©2018 by LignaniLab

Research Projects

The main focus of my lab is finding novel gene therapy approaches for intractable neurological diseases, with rapid potential for translation. We start by investigating the pathophysiological mechanisms of disease and then use novel insights to develop and improve therapeutic tools to cure them.  We use cutting-edge technologies such as CRISPR and synthetic promoters to overcome current limitations to gene therapy and develop new approaches for curing currently untreatable genetic diseases such as Dravet Syndrome and Episodic Ataxia-1, and acquired pharmaco-resistant temporal lobe epilepsies. We use techniques ranging from molecular biology to in vitro and in vivo electrophysiology, in both cell lines and animal models, and iPSC-derived neurons from patients. We collaborate with several groups worldwide to complement our techniques and to accelerate our goal of finding innovative cures for devastating pathologies.

Gene Therapy for Epilepsy

Gene therapy holds promise as a treatment for genetic epilepsies but also as a rational replacement for surgical treatment of pharmaco-resistant focal epilepsy. However, current experimental gene therapies rely either on permanent modification of neuronal function, or on exogenous delivery of agonists to achieve on-demand modulation, and do not discriminate between neurons involved in seizures and healthy neighbour neurons. The lab aims to develop and explore  new gene therapy approaches for targeting  neurons involved in seizure generation.

Dravet Syndrome

Dravet Syndrome is a severe catastrophic neurological disorder affecting young children. Every day 3 or 4 children are diagnosed with Dravet syndrome worldwide, with symptoms including epilepsy, autism, movement disorders and sleep disturbances. To date, the majority of therapies are ineffective or poorly tolerated. Sodium channel drugs which are otherwise effective in many forms of epilepsy may even worsen Dravet syndrome. In the lab we are aiming for a therapy that will restore the normal functioning of the brain in Dravet, using CRISPR and other innovative approaches, but also to study the pathophysiology of this devastating childhood disease. 

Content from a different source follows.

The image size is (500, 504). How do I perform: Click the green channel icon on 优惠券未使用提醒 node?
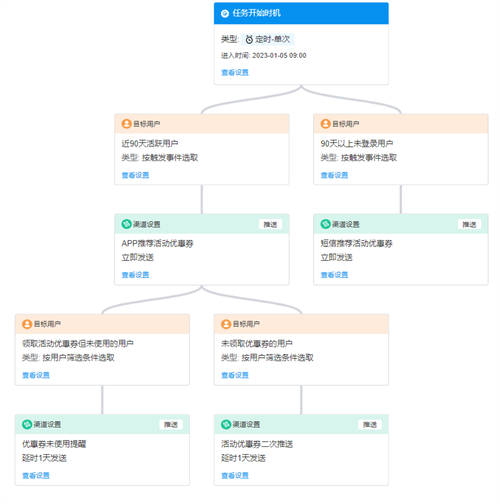point(27,424)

Promoterapy: increase promoter activity
of endogenous genes with CRISPRa

One of the major limitations of current gene therapy approaches is the limited packaging capacity of viral vectors. Promoterapy overcome these limitations by using CRISPRa to target the promoter of endogenous genes and up-regulate their expression. The lab developed this technology in collaboration with Vania Broccoli's Lab in Italy. With this tool we are able to restore physiological gene expression in genetic diseases but also to increase the translation of ion channels that are able to decrease neuronal hyperexcitability in in vivo models of epilepsy.

In vivo CRISPR editing to cure brain pathologies

Dominant-negative mutations produce faulty proteins that act antagonistically to wild type (WT) gene products, thereby decreasing their function. For this reason, classical gene therapy approaches involving exogenous gene delivery are inappropriate, and directly correcting the mutation in the genome represents the best option. CRISPR technology has developed rapidly and inserting DNA into post-mitotic cells such as neurons is now possible, although replacing endogenous sequences remains a challenge. In the lab we are using cutting-edge tools in order to achieve the complete correction of the mutated gene in vivo.

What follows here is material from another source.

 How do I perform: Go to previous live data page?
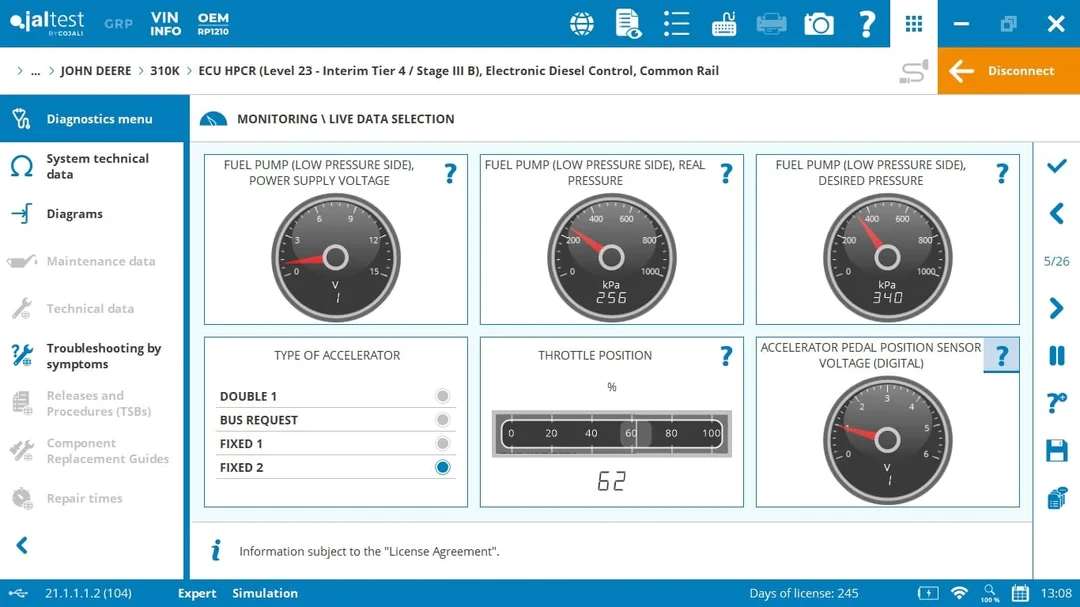[1056, 213]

Roles of plasticity during epileptogenesis

Epileptogenesis is the process of development of chronic epilepsy following an initial insult. During this period brain circuitry is altered due to many modifications at the molecular, cellular and network level. Exactly how, when and where these modifications occur depends on the initial insult but it will always generate an imbalance in the excitation/inhibition ratio leading to seizures and chronic epilepsy. In the lab we are trying to better define how neuronal networks are altered during epileptogenesis in different animal models, and to develop a possible treatment for these modifications.